Wow I wish this had been published a year ago!

This is exactly what I've been looking for (but now I'm heavily invested in a full fledged CRM)!

Thank you for this

kgodey · on March 3, 2023

Thank you! :)

ryan_platofy · on March 3, 2023

This looks great and congratulations on the alpha launch! Reminds me of another open source project in this space, NocoDB. Are you guys familiar with that project? If so, what are the main differences between them and what you are offering?

pavish · on March 3, 2023

Thank you!

We've documented the differences between Mathesar and other similar products including NocoDB on the FAQ section[1] in our website.

[1] https://mathesar.org/faq.html#how-is-mathesar-different-from...

ryan_platofy · on March 3, 2023

Apologies, somehow missed that. Thanks for the speedy response. Your explanation is very clear. Something that is keeping me tied to Airtable is their 'interface designer'. Allows for rapidly building internal admin tools. Something similar is apparently on NocoDB's roadmap (they are calling it page designer I believe).
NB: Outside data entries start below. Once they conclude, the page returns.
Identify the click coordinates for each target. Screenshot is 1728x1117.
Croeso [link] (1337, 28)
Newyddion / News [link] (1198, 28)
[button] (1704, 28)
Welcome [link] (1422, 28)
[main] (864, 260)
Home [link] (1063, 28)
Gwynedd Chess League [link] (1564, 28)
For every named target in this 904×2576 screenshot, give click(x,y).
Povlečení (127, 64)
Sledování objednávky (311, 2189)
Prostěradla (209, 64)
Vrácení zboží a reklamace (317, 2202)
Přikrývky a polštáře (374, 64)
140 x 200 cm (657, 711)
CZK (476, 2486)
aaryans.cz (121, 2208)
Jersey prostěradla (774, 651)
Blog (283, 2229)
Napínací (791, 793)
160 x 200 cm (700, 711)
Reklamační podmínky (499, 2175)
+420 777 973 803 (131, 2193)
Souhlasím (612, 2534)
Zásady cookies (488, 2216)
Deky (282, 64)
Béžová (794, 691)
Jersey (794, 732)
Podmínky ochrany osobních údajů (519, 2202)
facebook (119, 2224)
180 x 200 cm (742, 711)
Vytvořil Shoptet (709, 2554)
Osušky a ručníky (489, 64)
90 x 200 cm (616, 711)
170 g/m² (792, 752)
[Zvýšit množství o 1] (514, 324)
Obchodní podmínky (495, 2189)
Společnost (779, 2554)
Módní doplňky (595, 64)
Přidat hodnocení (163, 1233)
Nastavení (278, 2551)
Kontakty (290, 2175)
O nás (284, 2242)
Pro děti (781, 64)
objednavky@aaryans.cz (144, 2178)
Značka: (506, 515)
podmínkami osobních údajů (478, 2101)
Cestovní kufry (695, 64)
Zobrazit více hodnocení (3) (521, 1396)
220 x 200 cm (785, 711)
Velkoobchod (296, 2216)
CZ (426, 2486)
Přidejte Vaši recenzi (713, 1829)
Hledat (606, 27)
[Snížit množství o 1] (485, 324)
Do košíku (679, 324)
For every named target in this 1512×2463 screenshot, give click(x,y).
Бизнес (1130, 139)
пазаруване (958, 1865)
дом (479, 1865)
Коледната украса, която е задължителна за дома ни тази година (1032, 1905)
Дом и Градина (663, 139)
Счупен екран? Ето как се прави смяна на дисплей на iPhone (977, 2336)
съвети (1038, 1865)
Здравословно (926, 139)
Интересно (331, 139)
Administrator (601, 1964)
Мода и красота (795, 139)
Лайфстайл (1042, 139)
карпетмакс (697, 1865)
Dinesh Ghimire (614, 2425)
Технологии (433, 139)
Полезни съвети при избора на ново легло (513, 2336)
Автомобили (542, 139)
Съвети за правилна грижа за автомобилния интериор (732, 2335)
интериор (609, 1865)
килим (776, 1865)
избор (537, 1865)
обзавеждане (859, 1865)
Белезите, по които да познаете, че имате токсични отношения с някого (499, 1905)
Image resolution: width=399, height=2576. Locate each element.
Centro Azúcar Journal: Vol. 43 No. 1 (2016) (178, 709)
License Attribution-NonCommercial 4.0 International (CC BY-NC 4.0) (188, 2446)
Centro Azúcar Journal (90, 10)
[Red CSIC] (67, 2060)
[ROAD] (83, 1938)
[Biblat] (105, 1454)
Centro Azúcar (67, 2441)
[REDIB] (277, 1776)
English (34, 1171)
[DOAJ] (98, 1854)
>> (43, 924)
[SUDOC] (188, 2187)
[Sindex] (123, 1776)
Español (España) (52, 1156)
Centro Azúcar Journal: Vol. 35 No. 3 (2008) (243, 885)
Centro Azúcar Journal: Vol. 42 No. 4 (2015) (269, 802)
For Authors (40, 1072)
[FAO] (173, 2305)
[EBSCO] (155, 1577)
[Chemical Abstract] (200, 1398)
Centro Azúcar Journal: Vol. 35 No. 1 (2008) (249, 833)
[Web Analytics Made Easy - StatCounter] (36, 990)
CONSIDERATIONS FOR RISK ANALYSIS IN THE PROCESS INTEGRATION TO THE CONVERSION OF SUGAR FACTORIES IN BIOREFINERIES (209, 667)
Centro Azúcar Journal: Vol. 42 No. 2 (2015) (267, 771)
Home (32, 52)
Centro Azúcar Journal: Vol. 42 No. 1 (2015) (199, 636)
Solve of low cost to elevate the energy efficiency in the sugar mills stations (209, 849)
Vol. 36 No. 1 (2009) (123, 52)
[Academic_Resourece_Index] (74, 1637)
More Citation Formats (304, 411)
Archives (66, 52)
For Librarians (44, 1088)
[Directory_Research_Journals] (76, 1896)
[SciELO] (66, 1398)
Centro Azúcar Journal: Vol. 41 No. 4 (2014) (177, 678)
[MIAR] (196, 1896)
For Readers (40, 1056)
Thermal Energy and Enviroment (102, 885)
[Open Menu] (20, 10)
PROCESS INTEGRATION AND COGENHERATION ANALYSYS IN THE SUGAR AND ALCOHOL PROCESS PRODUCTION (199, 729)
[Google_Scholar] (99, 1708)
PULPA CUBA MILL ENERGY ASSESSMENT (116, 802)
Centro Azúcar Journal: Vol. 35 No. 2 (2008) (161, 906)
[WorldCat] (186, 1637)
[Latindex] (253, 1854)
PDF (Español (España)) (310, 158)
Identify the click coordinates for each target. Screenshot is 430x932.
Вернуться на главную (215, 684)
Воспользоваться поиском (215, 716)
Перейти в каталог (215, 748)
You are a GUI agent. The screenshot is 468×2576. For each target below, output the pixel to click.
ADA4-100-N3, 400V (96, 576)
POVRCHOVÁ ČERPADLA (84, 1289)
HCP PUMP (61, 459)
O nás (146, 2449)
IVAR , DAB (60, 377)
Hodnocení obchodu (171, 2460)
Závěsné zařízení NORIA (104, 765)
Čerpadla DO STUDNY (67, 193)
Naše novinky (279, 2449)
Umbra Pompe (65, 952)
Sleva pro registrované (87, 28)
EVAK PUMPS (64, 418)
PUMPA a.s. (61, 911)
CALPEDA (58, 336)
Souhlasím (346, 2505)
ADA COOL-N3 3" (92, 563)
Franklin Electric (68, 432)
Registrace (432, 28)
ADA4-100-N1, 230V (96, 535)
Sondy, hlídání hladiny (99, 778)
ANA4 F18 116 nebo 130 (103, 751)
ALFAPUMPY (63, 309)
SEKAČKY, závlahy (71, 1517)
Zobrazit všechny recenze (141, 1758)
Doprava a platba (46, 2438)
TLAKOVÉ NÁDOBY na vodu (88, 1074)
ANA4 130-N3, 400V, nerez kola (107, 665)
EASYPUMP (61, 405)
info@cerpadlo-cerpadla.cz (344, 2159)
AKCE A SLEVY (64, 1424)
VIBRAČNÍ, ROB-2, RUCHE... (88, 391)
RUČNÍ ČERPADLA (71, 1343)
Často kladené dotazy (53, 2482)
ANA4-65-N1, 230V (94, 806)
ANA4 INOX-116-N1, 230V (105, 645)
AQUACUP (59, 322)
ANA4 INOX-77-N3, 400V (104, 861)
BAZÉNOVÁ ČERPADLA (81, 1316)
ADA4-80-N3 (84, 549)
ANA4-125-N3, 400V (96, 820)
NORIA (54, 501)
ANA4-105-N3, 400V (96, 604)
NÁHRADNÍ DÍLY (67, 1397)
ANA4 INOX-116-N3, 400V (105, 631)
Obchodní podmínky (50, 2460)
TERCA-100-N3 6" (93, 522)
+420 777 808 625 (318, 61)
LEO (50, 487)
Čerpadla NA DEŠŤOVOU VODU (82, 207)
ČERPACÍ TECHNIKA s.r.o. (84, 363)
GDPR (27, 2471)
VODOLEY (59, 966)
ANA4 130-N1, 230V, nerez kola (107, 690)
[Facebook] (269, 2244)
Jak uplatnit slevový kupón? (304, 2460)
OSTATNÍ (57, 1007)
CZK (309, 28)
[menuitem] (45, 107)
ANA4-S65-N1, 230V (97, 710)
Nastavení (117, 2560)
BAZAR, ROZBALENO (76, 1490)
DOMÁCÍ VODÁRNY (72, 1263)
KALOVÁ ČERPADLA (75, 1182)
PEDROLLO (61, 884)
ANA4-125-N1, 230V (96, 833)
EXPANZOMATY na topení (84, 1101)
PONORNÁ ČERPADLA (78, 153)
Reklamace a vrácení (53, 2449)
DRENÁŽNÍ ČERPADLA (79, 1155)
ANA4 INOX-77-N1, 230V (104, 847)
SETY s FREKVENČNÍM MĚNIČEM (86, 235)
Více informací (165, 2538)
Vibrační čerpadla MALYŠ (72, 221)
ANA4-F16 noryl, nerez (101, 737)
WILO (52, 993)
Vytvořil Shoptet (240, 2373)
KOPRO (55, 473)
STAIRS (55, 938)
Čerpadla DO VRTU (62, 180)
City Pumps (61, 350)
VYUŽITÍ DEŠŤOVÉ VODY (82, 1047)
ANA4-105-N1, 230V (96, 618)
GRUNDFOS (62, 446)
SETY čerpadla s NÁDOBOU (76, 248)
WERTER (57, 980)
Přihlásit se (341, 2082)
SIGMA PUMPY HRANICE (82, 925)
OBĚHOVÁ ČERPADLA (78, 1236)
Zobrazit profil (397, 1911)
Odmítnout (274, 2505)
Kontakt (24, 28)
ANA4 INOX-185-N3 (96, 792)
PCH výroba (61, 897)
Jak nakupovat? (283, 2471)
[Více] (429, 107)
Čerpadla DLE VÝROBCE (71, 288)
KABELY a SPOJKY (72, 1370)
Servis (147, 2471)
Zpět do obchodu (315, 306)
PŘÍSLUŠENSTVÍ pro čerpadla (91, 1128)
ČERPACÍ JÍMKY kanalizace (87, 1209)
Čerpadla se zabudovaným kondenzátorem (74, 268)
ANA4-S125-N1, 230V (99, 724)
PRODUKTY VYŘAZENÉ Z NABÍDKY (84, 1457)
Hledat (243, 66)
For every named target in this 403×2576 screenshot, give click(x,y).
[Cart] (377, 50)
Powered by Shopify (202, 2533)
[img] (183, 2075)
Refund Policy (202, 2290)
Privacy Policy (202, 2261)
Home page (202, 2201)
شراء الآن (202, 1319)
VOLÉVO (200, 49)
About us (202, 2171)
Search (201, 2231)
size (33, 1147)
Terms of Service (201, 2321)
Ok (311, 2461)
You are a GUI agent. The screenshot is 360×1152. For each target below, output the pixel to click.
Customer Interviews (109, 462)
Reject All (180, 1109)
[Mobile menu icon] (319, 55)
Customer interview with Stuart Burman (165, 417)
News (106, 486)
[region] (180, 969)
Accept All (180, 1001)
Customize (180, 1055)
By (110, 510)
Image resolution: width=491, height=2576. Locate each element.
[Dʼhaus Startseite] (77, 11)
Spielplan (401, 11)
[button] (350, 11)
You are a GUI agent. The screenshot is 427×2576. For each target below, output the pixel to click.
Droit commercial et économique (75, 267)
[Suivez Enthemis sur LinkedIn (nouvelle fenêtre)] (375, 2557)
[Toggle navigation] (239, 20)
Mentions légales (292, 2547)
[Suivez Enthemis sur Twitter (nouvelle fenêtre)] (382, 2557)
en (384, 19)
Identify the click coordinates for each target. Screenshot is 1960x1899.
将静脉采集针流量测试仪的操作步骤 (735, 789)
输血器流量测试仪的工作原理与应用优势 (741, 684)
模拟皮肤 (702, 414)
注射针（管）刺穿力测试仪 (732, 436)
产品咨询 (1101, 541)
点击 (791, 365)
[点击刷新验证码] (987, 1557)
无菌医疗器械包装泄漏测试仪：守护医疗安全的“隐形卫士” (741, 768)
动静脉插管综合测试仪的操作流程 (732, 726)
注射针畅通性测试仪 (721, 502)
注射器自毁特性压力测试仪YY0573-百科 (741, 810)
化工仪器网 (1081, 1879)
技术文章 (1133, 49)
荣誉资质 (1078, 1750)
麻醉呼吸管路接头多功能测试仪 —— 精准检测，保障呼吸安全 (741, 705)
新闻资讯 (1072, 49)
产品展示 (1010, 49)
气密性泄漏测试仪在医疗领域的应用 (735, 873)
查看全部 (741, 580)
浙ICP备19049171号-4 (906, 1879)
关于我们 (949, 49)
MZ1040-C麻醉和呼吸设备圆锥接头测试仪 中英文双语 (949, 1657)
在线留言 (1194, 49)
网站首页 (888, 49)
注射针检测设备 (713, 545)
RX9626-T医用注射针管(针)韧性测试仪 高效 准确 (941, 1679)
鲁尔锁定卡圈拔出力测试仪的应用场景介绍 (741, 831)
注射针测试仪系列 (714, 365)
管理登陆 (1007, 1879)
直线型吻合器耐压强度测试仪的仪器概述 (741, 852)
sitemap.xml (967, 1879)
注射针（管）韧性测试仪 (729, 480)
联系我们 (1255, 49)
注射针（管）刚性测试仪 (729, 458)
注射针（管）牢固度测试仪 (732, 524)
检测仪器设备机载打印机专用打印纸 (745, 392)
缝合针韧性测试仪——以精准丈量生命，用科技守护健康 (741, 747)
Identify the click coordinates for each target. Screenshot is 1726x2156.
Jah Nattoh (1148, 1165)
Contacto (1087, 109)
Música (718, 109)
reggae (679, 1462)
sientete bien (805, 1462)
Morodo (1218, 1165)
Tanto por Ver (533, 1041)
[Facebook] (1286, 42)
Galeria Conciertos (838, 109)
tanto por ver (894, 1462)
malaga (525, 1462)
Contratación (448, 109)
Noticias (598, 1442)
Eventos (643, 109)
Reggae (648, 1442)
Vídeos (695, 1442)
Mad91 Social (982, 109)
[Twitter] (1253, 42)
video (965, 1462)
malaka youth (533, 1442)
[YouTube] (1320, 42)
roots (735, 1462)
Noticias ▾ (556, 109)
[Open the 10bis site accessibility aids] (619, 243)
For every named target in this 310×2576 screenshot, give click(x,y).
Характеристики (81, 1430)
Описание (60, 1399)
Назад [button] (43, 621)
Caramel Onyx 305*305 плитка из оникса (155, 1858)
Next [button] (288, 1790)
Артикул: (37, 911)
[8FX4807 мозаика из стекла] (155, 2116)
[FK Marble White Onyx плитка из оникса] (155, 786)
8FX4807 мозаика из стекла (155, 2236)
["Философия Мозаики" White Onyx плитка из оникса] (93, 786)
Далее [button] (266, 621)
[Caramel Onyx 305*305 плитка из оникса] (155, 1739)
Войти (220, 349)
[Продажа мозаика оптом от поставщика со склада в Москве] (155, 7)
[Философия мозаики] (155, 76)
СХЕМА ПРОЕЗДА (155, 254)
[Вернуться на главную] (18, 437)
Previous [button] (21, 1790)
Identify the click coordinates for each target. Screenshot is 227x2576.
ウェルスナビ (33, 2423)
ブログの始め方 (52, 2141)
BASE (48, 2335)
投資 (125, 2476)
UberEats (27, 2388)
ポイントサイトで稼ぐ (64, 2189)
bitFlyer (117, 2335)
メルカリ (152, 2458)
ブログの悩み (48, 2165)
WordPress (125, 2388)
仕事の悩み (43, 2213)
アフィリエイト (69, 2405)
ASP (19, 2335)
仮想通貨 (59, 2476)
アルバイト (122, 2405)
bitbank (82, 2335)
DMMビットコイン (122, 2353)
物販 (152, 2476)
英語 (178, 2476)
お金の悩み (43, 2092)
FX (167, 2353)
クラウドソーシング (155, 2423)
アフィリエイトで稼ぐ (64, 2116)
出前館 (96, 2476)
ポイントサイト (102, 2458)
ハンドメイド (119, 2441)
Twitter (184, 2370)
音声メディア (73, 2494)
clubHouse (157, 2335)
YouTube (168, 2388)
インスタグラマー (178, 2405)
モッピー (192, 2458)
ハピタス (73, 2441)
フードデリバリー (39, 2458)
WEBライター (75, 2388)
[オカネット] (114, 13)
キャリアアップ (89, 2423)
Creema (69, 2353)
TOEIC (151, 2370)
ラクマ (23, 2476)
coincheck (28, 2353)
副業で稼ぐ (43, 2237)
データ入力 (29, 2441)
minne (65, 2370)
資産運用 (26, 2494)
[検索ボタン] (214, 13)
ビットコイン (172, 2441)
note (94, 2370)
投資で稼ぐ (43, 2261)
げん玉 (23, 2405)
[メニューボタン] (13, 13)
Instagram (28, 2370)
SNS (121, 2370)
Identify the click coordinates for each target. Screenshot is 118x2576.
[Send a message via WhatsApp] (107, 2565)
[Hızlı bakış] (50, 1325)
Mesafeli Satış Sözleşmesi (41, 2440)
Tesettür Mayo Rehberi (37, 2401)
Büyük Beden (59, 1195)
Am I correct in saying that this not something that is on your current Roadmap (had a look, but did not spot something similar, but could have misread)?

pavish · on March 3, 2023

You're right, it's not in our current roadmap, which focuses mainly on features that improve data entry, analysis, visualization, and collaboration. Having said that, Mathesar could grow as a product and have a diverse set of features we've not yet planned, in the next few years.

A feature to build interfaces for internal admin tools sounds very cool, and while we cannot say that it's coming for sure, we'll definitely be discussing it. Please feel free to open a feature request issue on our Github repo, we'd appreciate it.

kgodey · on March 3, 2023

To add to what Pavish said: Our designer is excited about building an Airtable-like interface designer, but there's a lot of complexity involved, and it will cater to a whole different category of users. We want to get our current features to a more stable state before jumping into that. It's definitely on our radar, though.

cadbox1 · on March 2, 2023

Nice work! It looks like Sequel Pro for Postgres.

This might be the first free, user-friendly interface for Postgres out there. Closest would be TablePlus but it’s paid.

kgodey · on March 2, 2023

Thank you! I was pretty surprised that nothing like Mathesar existed already.

Unlike SequelPro and TablePlus, we're a web application (although we do want to do a desktop version eventually). And Mathesar works even if you don't have an existing DB to connect to – you can set up a DB from scratch during installation.

phamilton · on March 2, 2023

https://github.com/beekeeper-studio/beekeeper-studio is pretty decent.

minusf · on March 2, 2023

tableplus is freemium like. in the free version can have 2 tabs open. it also works with way more than postgres.

victorbjorklund · on March 3, 2023

Looks really nice. Is there any way to export an exploration as SQL? I guess this can be useful when creating complicated views etc.

mathemancer · on March 3, 2023

Not at the moment, but it is in our roadmap[1]. In fact, we're planning to help users start or tinker with data explorer, then switch to an SQL editor starting from their exploration so far. That way, they can use features or queries beyond what we currently support in the GUI.

[1] https://mathesar.org/roadmap.html

victorbjorklund · on March 3, 2023

Awesome! Looks great!

winrid · on March 3, 2023

Was just thinking about how it looks like a fancy Django Admin

Then I saw - its actually built on Django! Neat. :)

kgodey · on March 3, 2023

Thanks! We are currently using a freakish mix of Django and SQLAlchemy, but we're aiming to simplify that soon-ish (by removing SQLAlchemy).